_Records for the exercise_:

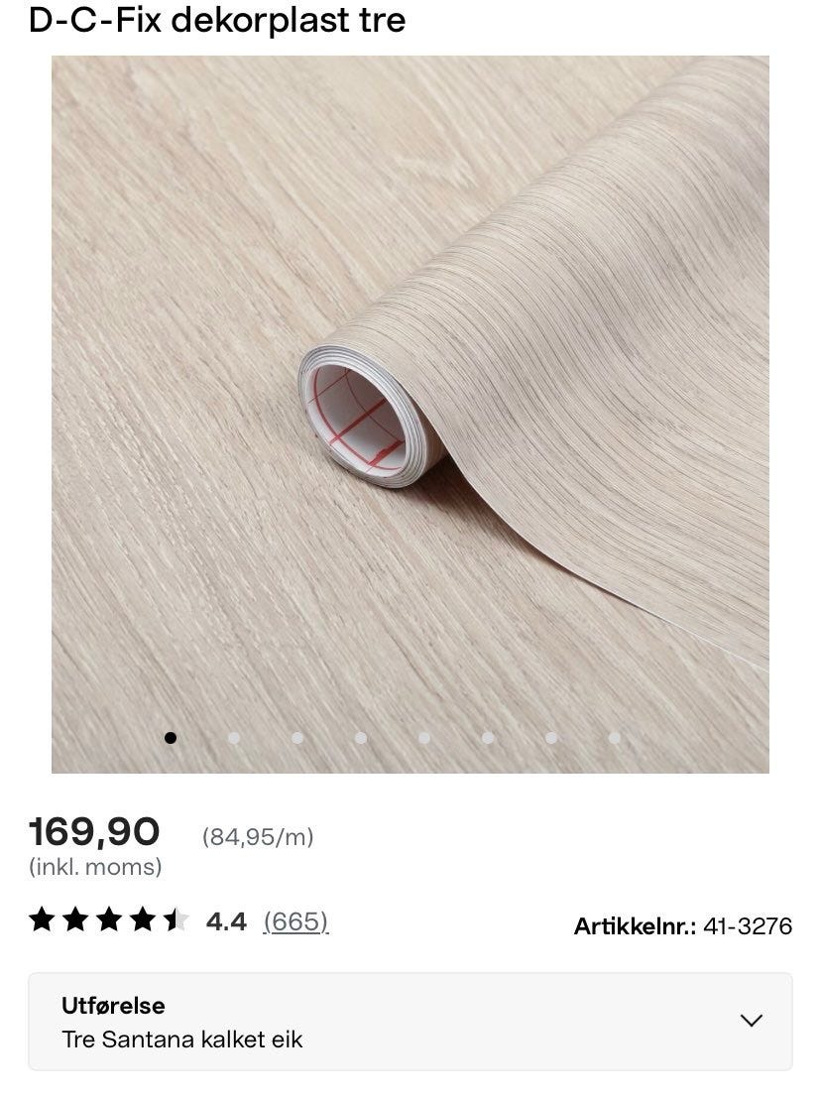821x1099 pixels.
Task: Open the 665 reviews link
Action: coord(295,921)
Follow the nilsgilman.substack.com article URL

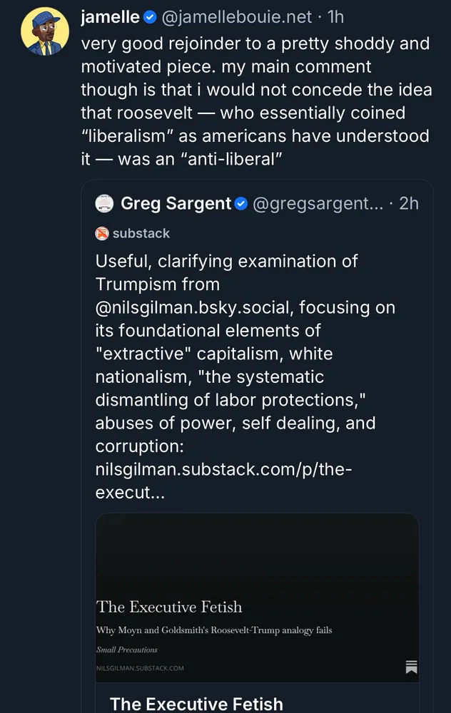[x=223, y=470]
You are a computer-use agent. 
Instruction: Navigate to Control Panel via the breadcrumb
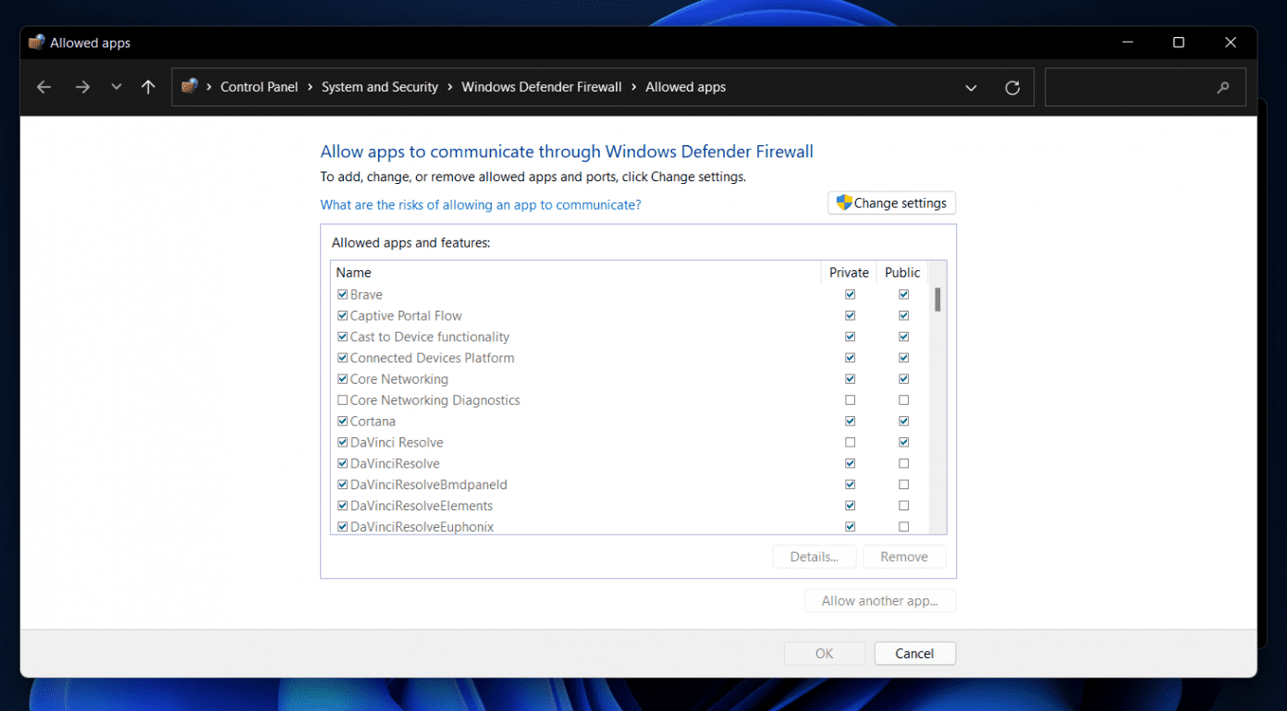tap(259, 86)
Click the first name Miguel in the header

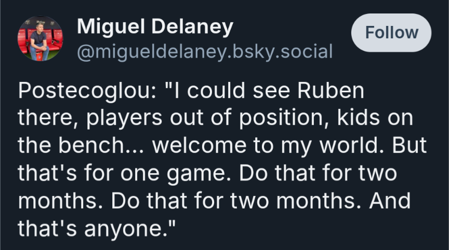click(x=111, y=27)
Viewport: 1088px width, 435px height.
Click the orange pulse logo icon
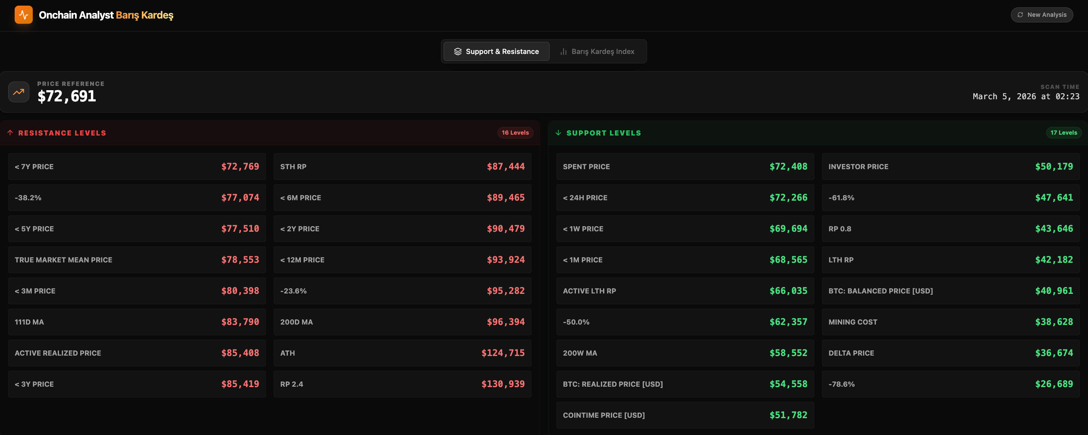click(24, 15)
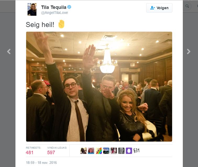Image resolution: width=198 pixels, height=167 pixels.
Task: Open the grayscale portrait liker avatar
Action: click(x=121, y=151)
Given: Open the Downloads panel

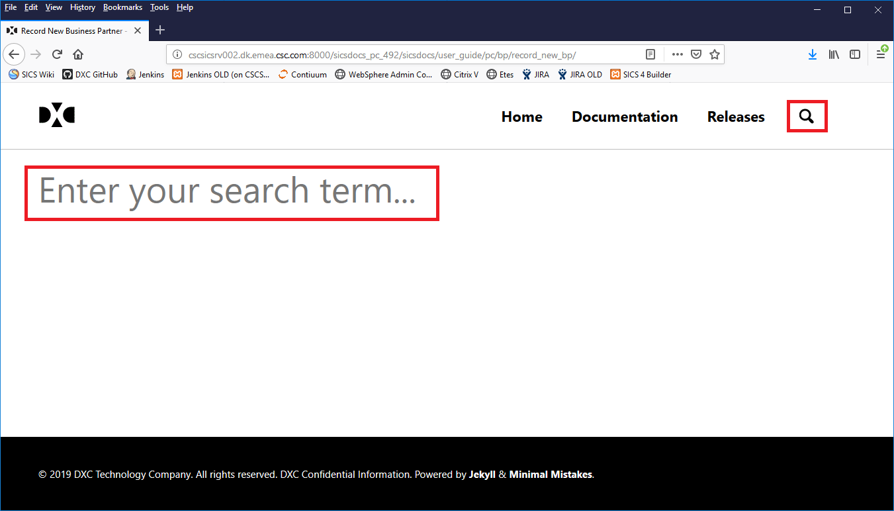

_What the exercise asks_: Reproduce every one of the records above word for word, but leave out the pictures.

_Solution_:
821x1099 pixels.
Task: Open the 665 reviews link
Action: coord(295,921)
Follow the nilsgilman.substack.com article URL

[x=223, y=470]
You are a computer-use agent. 
Instruction: Navigate to Control Panel via the breadcrumb
tap(259, 86)
Click the first name Miguel in the header

click(x=111, y=27)
Viewport: 1088px width, 435px height.
Click the orange pulse logo icon
click(24, 15)
Image resolution: width=198 pixels, height=167 pixels.
Task: Open the grayscale portrait liker avatar
Action: click(x=121, y=151)
Given: Open the Downloads panel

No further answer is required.